While examining these, I was quite surprised at the number that asked if the applicant would be willing to submit to a drug test. All of the major companies around, Walmart, Kmart, McDonald’s, Burger King, Wendy’s and Taco Bell all included the question. Even all of the companies which were substantially smaller, but franchises nonetheless, included this. Giant Eagle, Bilo Foods, Country Fair, and Sheetz all asked for consent to a drug screening. The only two businesses that did not ask of this on the application were both locally owned, single businesses. Now it’s not certain that each of these businesses regularly makes their applicants take drug tests, in fact as a former employee of Giant Eagle, I can say that I was not tested for drugs at any time prior to, or during, my employment there. But based on this research, it is easy to see that the idea of drug testing has become more and more mainstream, and whether or not a company actually decides to use it, it will remain an option.

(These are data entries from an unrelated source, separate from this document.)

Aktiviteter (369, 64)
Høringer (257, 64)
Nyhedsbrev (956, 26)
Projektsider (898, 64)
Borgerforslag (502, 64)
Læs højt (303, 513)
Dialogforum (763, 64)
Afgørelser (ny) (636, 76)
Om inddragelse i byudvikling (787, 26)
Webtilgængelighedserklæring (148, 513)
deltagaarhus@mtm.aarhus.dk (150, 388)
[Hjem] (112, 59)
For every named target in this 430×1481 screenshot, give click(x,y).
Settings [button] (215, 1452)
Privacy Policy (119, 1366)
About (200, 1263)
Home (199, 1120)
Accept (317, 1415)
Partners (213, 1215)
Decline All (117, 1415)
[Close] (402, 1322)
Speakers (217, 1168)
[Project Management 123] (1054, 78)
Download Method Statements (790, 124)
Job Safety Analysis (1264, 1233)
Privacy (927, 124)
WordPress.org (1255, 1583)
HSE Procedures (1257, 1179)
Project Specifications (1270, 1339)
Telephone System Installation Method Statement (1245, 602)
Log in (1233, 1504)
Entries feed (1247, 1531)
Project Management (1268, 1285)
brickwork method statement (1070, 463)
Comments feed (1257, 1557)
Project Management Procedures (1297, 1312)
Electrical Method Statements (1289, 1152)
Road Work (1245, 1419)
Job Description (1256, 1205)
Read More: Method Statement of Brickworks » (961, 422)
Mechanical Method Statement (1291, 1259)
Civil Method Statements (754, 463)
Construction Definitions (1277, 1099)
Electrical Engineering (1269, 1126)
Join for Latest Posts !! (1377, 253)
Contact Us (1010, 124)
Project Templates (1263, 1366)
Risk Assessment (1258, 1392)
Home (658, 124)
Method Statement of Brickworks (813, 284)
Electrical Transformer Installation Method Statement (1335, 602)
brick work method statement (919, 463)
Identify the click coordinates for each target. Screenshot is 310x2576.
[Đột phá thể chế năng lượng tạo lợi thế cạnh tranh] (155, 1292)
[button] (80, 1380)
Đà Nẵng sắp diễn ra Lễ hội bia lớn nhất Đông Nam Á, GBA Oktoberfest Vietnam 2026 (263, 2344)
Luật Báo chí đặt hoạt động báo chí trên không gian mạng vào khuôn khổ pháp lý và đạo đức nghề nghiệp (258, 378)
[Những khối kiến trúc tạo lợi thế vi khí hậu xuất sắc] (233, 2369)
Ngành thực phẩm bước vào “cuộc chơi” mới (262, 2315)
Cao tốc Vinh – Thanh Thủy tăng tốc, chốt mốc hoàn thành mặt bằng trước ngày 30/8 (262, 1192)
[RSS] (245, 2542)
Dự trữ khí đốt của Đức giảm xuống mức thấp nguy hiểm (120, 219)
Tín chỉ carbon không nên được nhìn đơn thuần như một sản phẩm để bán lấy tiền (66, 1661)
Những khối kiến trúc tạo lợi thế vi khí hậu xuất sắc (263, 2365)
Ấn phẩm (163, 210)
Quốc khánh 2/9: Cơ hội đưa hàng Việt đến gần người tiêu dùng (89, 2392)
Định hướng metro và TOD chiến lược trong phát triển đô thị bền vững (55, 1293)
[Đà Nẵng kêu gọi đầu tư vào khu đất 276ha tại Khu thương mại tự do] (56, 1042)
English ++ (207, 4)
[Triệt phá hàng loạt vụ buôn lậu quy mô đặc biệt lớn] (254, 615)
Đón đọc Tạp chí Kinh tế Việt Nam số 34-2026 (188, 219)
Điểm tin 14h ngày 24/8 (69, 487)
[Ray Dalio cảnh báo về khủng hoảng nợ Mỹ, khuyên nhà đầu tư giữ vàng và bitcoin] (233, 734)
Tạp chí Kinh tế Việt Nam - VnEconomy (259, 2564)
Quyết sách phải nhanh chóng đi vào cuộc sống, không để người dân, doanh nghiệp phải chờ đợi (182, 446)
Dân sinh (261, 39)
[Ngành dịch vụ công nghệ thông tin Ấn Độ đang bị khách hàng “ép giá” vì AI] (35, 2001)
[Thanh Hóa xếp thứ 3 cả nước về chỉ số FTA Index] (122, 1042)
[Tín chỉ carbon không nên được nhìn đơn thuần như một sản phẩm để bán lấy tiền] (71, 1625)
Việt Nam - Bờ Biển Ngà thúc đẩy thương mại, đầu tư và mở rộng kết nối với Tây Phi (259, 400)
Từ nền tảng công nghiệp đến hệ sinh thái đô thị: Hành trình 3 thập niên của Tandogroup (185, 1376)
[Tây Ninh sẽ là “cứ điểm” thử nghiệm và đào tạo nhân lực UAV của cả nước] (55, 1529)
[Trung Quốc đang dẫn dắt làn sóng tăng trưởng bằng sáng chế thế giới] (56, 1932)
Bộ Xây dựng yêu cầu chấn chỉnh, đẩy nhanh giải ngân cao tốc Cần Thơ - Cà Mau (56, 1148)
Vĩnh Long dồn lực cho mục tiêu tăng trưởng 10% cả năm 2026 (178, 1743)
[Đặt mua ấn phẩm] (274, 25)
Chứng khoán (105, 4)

Barbara Ehrenreich sees drug testing as a minor obstacle in becoming employed, and argues that it shouldn’t be used, but she does not make her claim on the ethics behind the test. Her disapproval comes from a questioning of the notion that drug use decreases total productivity among workers citing an ACLU report that supports this idea. Had she argued against drug screening on the basis of the illegality of the issue and fought to protect her unalienable rights given to her by the Constitution, she may have been able to persuade the reader into believing that drug tests shouldn’t be used. Instead, her presumptuous attitude toward the tests makes it seem as though she only feels it is a nuisance that makes her spend $30 that she shouldn’t have to. But then again, if she really were to put herself in a position close to the poverty line she would not have the luxury of spending that money in the first place. She would have to either quit doing drugs, or find a job that wouldn’t make her prove she wasn’t doing them.